● **Instructions for the task**: Edit the lines below, replacing each "checkbox" with "check box" and leaving everything else unchanged.

- - - - - - -

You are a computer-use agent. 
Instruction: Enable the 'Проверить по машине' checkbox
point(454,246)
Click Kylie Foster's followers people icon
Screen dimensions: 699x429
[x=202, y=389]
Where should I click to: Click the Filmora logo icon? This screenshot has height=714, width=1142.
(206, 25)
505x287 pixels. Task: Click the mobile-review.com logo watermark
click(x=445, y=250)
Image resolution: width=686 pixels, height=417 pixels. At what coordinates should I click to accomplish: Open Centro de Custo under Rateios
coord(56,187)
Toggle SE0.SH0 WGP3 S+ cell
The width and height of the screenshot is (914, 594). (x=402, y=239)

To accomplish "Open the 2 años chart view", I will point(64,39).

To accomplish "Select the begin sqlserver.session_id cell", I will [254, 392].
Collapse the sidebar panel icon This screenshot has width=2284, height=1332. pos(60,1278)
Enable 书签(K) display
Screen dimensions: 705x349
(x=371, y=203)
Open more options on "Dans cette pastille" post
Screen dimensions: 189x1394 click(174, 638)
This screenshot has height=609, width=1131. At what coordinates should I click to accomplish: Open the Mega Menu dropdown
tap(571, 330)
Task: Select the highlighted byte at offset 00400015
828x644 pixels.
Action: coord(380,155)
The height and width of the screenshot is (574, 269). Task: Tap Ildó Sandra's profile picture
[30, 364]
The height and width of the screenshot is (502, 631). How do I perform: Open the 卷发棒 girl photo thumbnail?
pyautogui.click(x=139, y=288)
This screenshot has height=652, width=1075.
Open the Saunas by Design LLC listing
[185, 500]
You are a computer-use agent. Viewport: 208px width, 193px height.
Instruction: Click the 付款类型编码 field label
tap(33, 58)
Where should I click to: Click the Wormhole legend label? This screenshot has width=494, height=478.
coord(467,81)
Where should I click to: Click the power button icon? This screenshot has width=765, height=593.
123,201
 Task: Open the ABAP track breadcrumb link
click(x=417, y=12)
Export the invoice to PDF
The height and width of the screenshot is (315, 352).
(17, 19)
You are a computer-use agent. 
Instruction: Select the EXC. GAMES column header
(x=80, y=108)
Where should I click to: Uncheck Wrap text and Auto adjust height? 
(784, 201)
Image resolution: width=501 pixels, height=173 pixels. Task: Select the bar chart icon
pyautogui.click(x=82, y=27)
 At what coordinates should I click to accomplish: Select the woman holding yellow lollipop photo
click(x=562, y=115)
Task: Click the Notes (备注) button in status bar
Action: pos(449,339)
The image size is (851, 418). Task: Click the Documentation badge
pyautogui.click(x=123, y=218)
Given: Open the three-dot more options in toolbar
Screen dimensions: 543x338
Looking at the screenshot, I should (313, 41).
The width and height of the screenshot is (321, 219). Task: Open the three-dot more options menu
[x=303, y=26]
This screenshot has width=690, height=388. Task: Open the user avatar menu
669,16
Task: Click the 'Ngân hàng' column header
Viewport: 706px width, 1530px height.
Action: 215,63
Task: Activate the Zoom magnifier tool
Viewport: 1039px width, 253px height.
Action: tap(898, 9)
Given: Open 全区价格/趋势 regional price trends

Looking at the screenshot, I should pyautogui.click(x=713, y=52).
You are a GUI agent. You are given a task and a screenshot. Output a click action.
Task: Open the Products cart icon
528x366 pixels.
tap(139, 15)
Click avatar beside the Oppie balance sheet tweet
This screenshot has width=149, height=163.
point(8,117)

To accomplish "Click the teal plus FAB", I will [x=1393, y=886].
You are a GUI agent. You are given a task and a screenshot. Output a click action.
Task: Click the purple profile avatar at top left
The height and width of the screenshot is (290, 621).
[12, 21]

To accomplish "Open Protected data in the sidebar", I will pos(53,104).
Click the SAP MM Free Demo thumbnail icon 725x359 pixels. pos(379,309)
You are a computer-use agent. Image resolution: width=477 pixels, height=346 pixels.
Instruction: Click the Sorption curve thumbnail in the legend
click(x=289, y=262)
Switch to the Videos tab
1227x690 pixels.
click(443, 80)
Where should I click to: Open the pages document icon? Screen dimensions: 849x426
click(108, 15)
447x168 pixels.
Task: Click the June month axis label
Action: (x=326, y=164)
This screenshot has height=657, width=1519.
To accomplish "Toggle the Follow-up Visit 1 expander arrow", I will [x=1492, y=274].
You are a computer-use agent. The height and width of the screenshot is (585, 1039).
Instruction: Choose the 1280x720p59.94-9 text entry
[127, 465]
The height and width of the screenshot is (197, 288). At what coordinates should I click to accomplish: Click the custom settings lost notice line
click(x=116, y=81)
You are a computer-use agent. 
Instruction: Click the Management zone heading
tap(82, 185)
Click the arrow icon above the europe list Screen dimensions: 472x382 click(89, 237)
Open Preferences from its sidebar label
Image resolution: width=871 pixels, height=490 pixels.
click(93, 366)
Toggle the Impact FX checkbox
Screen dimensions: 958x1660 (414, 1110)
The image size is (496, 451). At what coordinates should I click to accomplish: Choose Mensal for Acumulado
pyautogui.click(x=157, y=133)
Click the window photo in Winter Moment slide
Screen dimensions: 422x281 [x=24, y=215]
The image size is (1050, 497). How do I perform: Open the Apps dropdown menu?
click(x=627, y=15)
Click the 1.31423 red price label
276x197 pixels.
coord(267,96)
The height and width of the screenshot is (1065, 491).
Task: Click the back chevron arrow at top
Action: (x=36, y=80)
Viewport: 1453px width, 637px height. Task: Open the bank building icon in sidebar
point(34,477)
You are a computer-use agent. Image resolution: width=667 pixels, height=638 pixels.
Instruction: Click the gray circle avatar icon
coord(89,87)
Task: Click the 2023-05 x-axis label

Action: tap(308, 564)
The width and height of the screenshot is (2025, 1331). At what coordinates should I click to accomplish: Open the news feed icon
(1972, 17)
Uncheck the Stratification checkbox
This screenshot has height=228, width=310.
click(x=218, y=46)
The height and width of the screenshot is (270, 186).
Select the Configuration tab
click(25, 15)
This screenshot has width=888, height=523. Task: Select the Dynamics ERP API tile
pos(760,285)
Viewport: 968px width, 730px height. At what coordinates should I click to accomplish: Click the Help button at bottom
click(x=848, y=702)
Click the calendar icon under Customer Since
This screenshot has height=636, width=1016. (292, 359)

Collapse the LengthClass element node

- - - - - - -

● **Complete response**:
You are a computer-use agent. 
Instruction: Enable the 'Проверить по машине' check box
point(454,246)
Click Kylie Foster's followers people icon
Screen dimensions: 699x429
[x=202, y=389]
Where should I click to: Click the Filmora logo icon? This screenshot has height=714, width=1142.
(206, 25)
505x287 pixels. Task: Click the mobile-review.com logo watermark
click(x=445, y=250)
Image resolution: width=686 pixels, height=417 pixels. At what coordinates should I click to accomplish: Open Centro de Custo under Rateios
coord(56,187)
Toggle SE0.SH0 WGP3 S+ cell
The width and height of the screenshot is (914, 594). (x=402, y=239)

To accomplish "Open the 2 años chart view", I will point(64,39).

To accomplish "Select the begin sqlserver.session_id cell", I will [254, 392].
Collapse the sidebar panel icon This screenshot has width=2284, height=1332. pos(60,1278)
Enable 书签(K) display
Screen dimensions: 705x349
(x=371, y=203)
Open more options on "Dans cette pastille" post
Screen dimensions: 189x1394 click(174, 638)
This screenshot has height=609, width=1131. At what coordinates should I click to accomplish: Open the Mega Menu dropdown
tap(571, 330)
Task: Select the highlighted byte at offset 00400015
828x644 pixels.
Action: coord(380,155)
The height and width of the screenshot is (574, 269). Task: Tap Ildó Sandra's profile picture
[30, 364]
The height and width of the screenshot is (502, 631). How do I perform: Open the 卷发棒 girl photo thumbnail?
pyautogui.click(x=139, y=288)
This screenshot has height=652, width=1075.
Open the Saunas by Design LLC listing
[185, 500]
You are a computer-use agent. Viewport: 208px width, 193px height.
Instruction: Click the 付款类型编码 field label
tap(33, 58)
Where should I click to: Click the Wormhole legend label? This screenshot has width=494, height=478.
coord(467,81)
Where should I click to: Click the power button icon? This screenshot has width=765, height=593.
123,201
 Task: Open the ABAP track breadcrumb link
click(x=417, y=12)
Export the invoice to PDF
The height and width of the screenshot is (315, 352).
(17, 19)
You are a computer-use agent. 
Instruction: Select the EXC. GAMES column header
(x=80, y=108)
Where should I click to: Uncheck Wrap text and Auto adjust height? 
(784, 201)
Image resolution: width=501 pixels, height=173 pixels. Task: Select the bar chart icon
pyautogui.click(x=82, y=27)
 At what coordinates should I click to accomplish: Select the woman holding yellow lollipop photo
click(x=562, y=115)
Task: Click the Notes (备注) button in status bar
Action: pos(449,339)
The image size is (851, 418). Task: Click the Documentation badge
pyautogui.click(x=123, y=218)
Given: Open the three-dot more options in toolbar
Screen dimensions: 543x338
Looking at the screenshot, I should (313, 41).
The width and height of the screenshot is (321, 219). Task: Open the three-dot more options menu
[x=303, y=26]
This screenshot has width=690, height=388. Task: Open the user avatar menu
669,16
Task: Click the 'Ngân hàng' column header
Viewport: 706px width, 1530px height.
Action: 215,63
Task: Activate the Zoom magnifier tool
Viewport: 1039px width, 253px height.
Action: tap(898, 9)
Given: Open 全区价格/趋势 regional price trends

Looking at the screenshot, I should pyautogui.click(x=713, y=52).
You are a GUI agent. You are given a task and a screenshot. Output a click action.
Task: Open the Products cart icon
528x366 pixels.
tap(139, 15)
Click avatar beside the Oppie balance sheet tweet
This screenshot has width=149, height=163.
point(8,117)

To accomplish "Click the teal plus FAB", I will [x=1393, y=886].
You are a GUI agent. You are given a task and a screenshot. Output a click action.
Task: Click the purple profile avatar at top left
The height and width of the screenshot is (290, 621).
[12, 21]

To accomplish "Open Protected data in the sidebar", I will pos(53,104).
Click the SAP MM Free Demo thumbnail icon 725x359 pixels. pos(379,309)
You are a computer-use agent. Image resolution: width=477 pixels, height=346 pixels.
Instruction: Click the Sorption curve thumbnail in the legend
click(x=289, y=262)
Switch to the Videos tab
1227x690 pixels.
click(443, 80)
Where should I click to: Open the pages document icon? Screen dimensions: 849x426
click(108, 15)
447x168 pixels.
Task: Click the June month axis label
Action: (x=326, y=164)
This screenshot has height=657, width=1519.
To accomplish "Toggle the Follow-up Visit 1 expander arrow", I will [x=1492, y=274].
You are a computer-use agent. The height and width of the screenshot is (585, 1039).
Instruction: Choose the 1280x720p59.94-9 text entry
[127, 465]
The height and width of the screenshot is (197, 288). At what coordinates should I click to accomplish: Click the custom settings lost notice line
click(x=116, y=81)
You are a computer-use agent. 
Instruction: Click the Management zone heading
tap(82, 185)
Click the arrow icon above the europe list Screen dimensions: 472x382 click(89, 237)
Open Preferences from its sidebar label
Image resolution: width=871 pixels, height=490 pixels.
click(93, 366)
Toggle the Impact FX check box
Screen dimensions: 958x1660 (414, 1110)
The image size is (496, 451). At what coordinates should I click to accomplish: Choose Mensal for Acumulado
pyautogui.click(x=157, y=133)
Click the window photo in Winter Moment slide
Screen dimensions: 422x281 [x=24, y=215]
The image size is (1050, 497). How do I perform: Open the Apps dropdown menu?
click(x=627, y=15)
Click the 1.31423 red price label
276x197 pixels.
coord(267,96)
The height and width of the screenshot is (1065, 491).
Task: Click the back chevron arrow at top
Action: (x=36, y=80)
Viewport: 1453px width, 637px height. Task: Open the bank building icon in sidebar
point(34,477)
You are a computer-use agent. Image resolution: width=667 pixels, height=638 pixels.
Instruction: Click the gray circle avatar icon
coord(89,87)
Task: Click the 2023-05 x-axis label

Action: tap(308, 564)
The width and height of the screenshot is (2025, 1331). At what coordinates should I click to accomplish: Open the news feed icon
(1972, 17)
Uncheck the Stratification check box
This screenshot has height=228, width=310.
click(x=218, y=46)
The height and width of the screenshot is (270, 186).
Select the Configuration tab
click(25, 15)
This screenshot has width=888, height=523. Task: Select the Dynamics ERP API tile
pos(760,285)
Viewport: 968px width, 730px height. At what coordinates should I click to accomplish: Click the Help button at bottom
click(x=848, y=702)
Click the calendar icon under Customer Since
This screenshot has height=636, width=1016. (292, 359)

Collapse the LengthClass element node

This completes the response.